You observe a stranger, in public, in possession of what is obviously stolen property of significant value. You might ignore it, but you also might call the police.
Unless it's a shopping cart. The value of a shopping cart is about a hundred dollars and any that you observe outside the grocery and associated parking lot are almost certainly stolen. Yet, in practice, you do not call the police. My guess is that practically nobody does—or that the police don't come, or that if they come they make no effort to arrest the thief. The basis for that guess is casual observation—if there were any significant chance that walking off with a shopping cart would get you arrested, tried, and jailed with a sentence suited to the value of the cart, very few people would do it.
It strikes me as an interesting example of the tension between laws and social norms—or perhaps between laws and the commitment strategies that, as I have argued elsewhere
, play a large role in enforcing legal rules. Part of the reason you do not react to the thief as a thief is that this particular form of theft is so common. Shopping carts are treated by thieves, by observers of theft, perhaps also by police, as not quite private property.
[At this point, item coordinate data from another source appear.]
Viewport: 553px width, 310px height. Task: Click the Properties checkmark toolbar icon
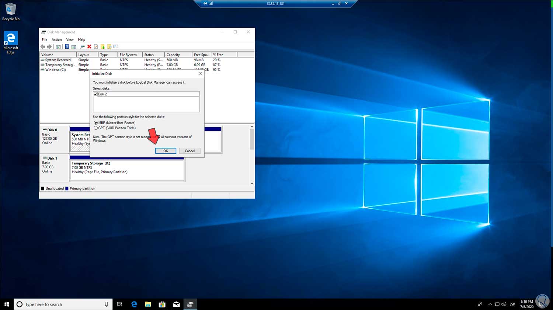(96, 47)
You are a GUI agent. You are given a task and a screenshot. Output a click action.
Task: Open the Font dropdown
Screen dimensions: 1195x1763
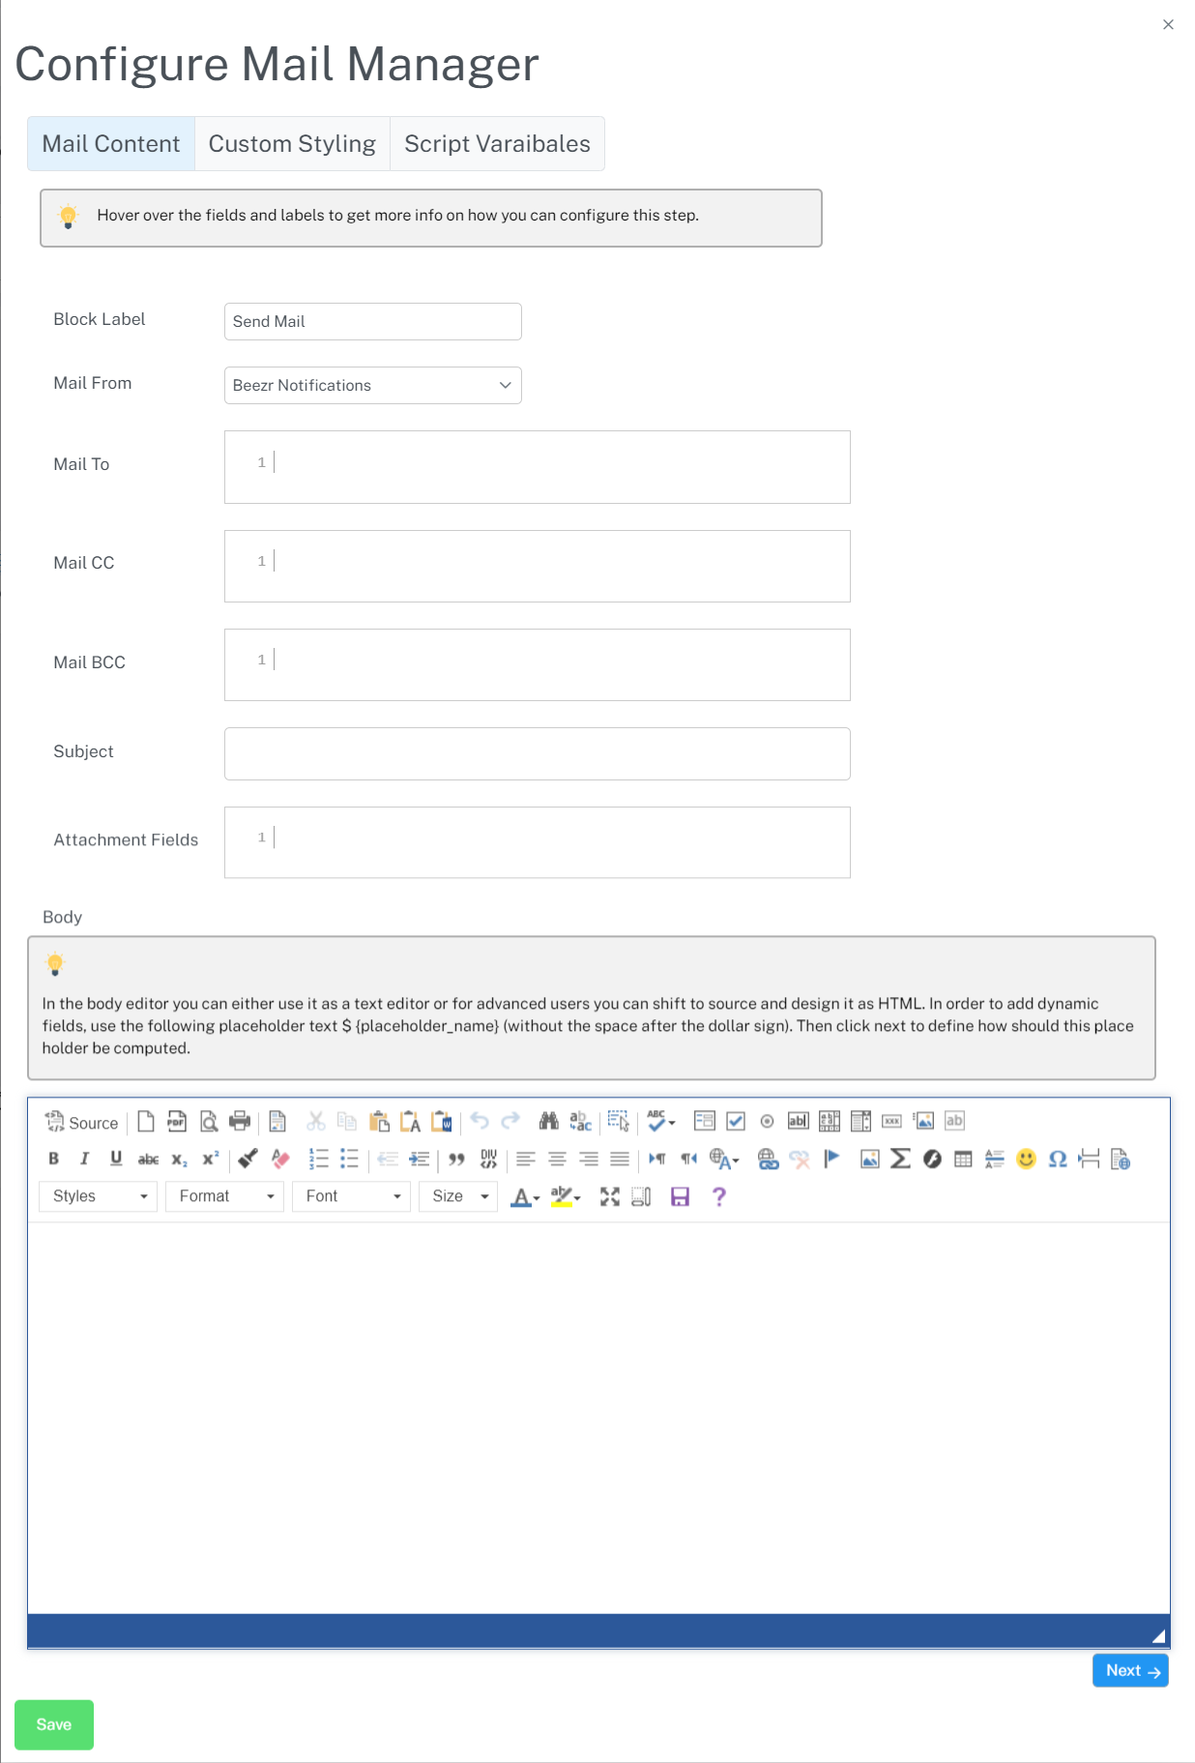[x=352, y=1197]
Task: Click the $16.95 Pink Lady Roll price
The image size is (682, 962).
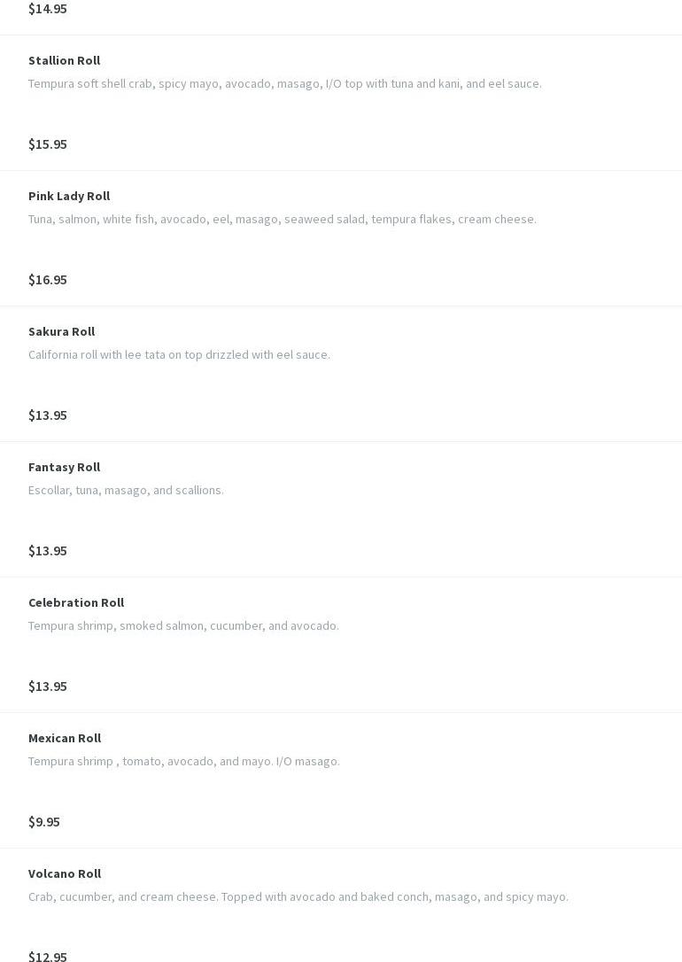Action: pos(48,280)
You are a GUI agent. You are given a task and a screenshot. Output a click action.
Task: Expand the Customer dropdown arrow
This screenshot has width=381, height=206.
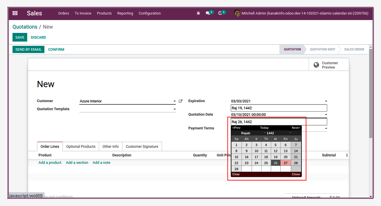pyautogui.click(x=175, y=101)

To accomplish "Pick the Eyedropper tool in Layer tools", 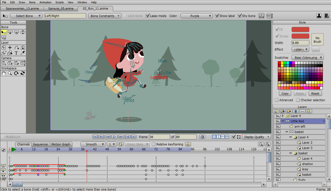I will [x=23, y=53].
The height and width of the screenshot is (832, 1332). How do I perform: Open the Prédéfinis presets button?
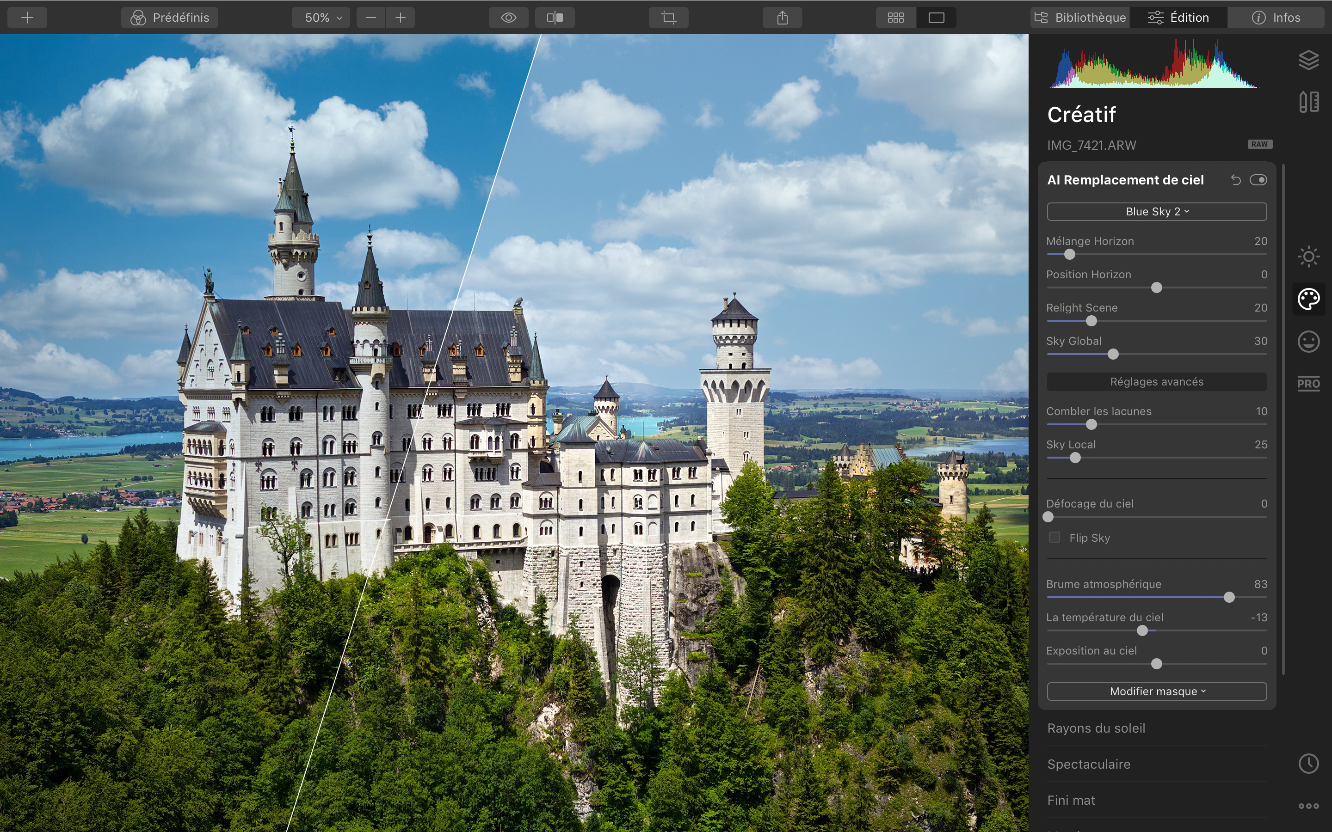170,18
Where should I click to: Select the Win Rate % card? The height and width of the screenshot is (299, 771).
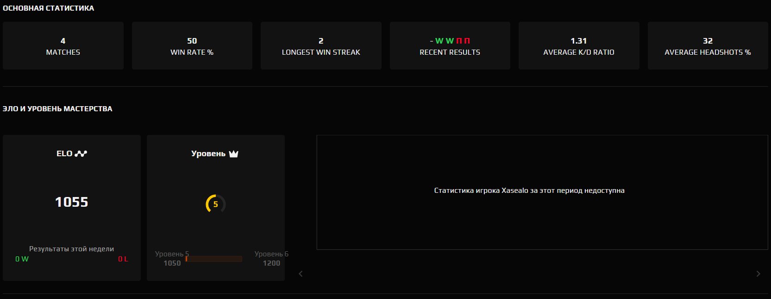pyautogui.click(x=192, y=46)
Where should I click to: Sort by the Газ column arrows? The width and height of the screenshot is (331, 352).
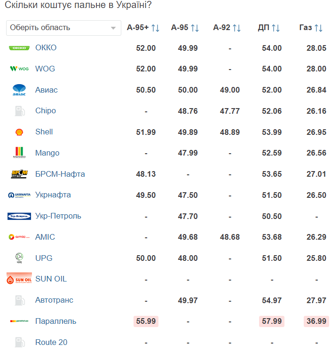[x=318, y=28]
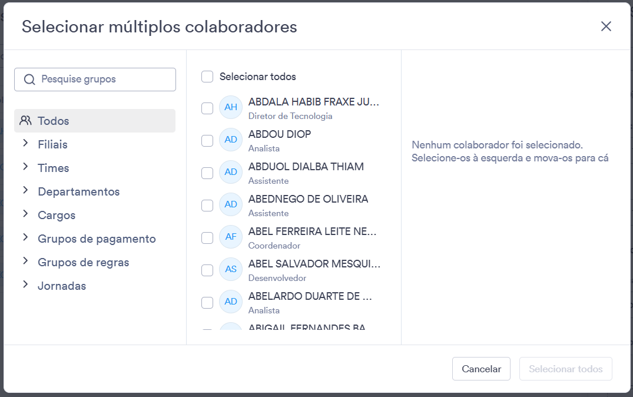633x397 pixels.
Task: Click the magnifier icon in the search box
Action: 29,79
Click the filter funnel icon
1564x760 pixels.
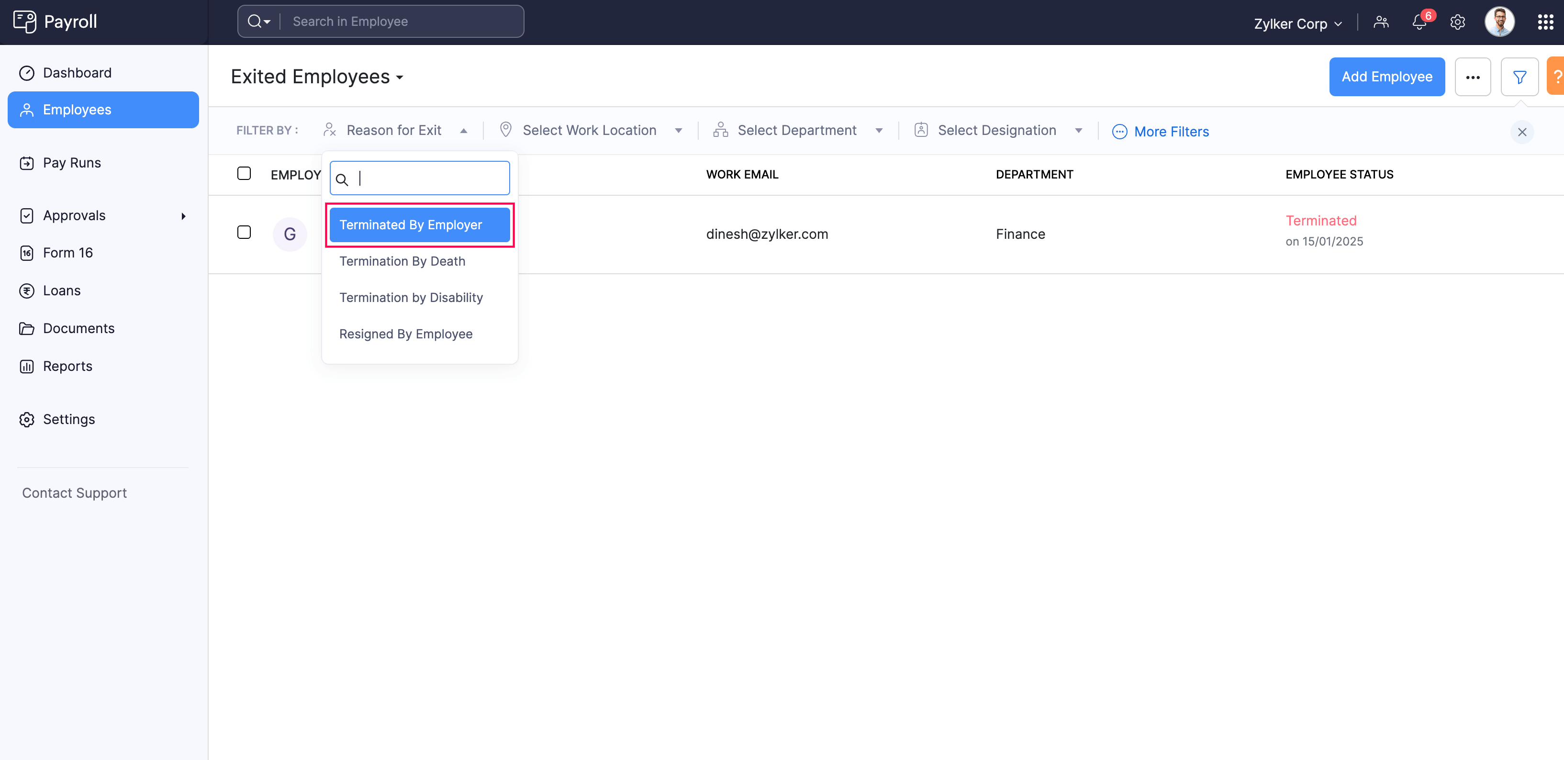pyautogui.click(x=1520, y=77)
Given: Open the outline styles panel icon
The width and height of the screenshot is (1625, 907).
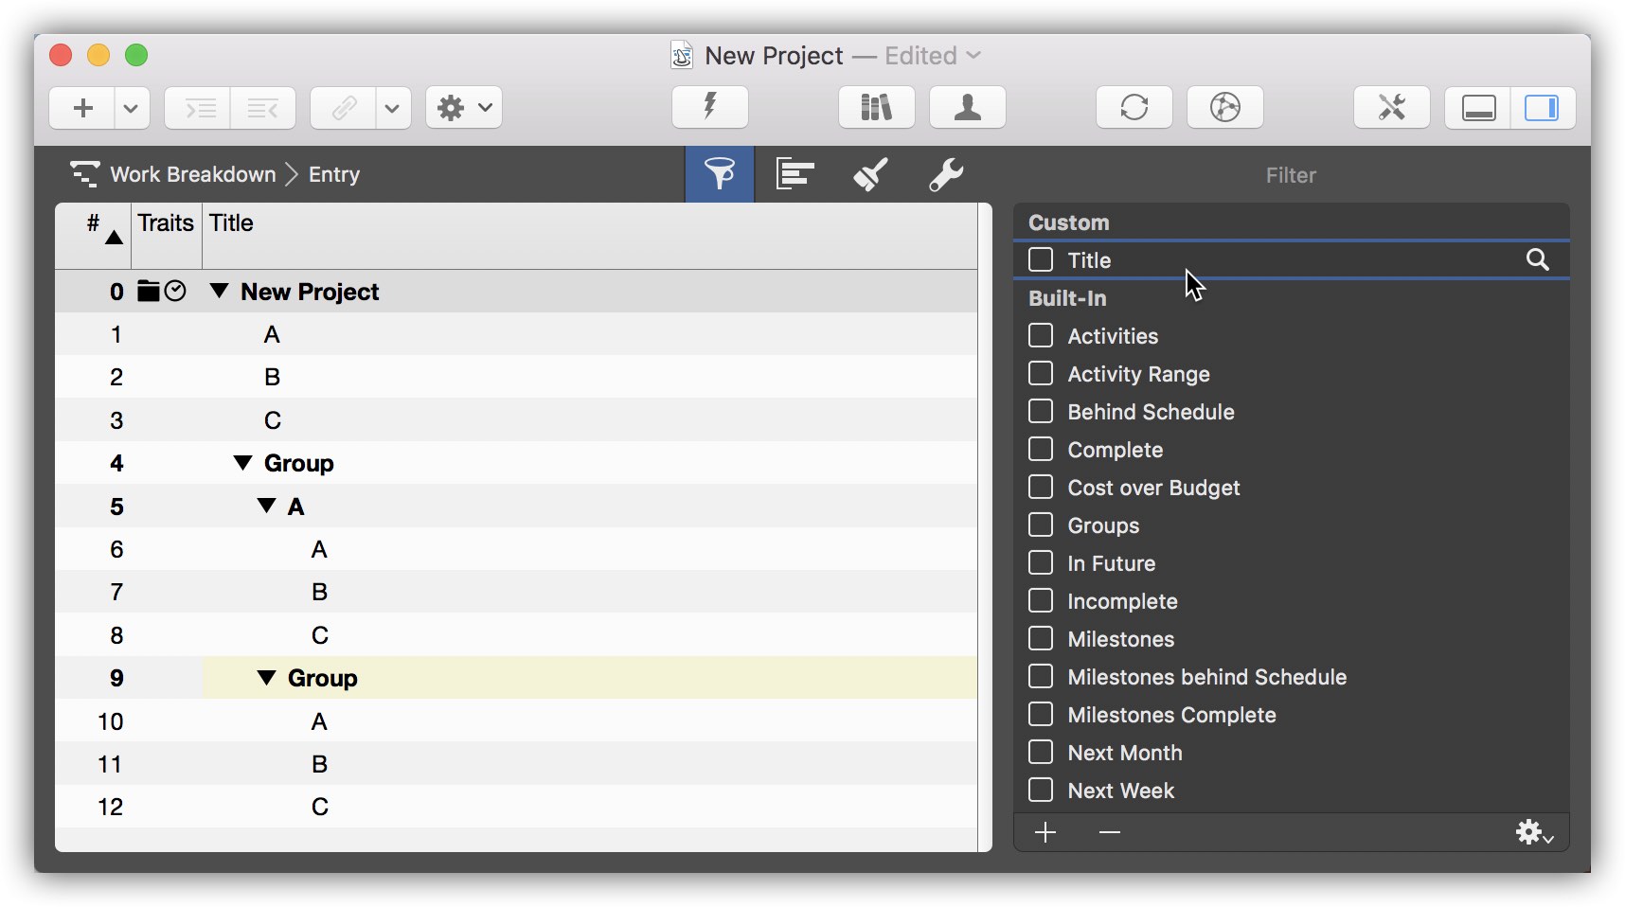Looking at the screenshot, I should point(795,174).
The attitude is reinforced by the fact that they are designed to be treated as temporary public property within the store and its parking lot. The logic of our moral beliefs, like the logic of the law, implies no more right to walk off with a shopping cart than to walk off with a bicycle. But that is not how most of us feel, at least judging by our behavior.
One consequence of our ambivalent attitude is to make enforcement of the law by those most obviously affected, the stores whose carts get stolen, risky. Imagine that one such grocery chain made a point of getting the local police to arrest, try and jail people found with their carts. Stealing their carts might become less popular—but so would shopping at their stores. A good many customers, observing such a severe sanction for what they intuit as a mild trespass, might decide that they preferred to shop somewhere else. In practice, so far as I can tell, stores mostly deal with the problem in ways
that do not depend on invoking their legal rights—sending people around to find and return abandoned carts or trying to design cart and parking lot in ways that making walking off with a cart more difficult.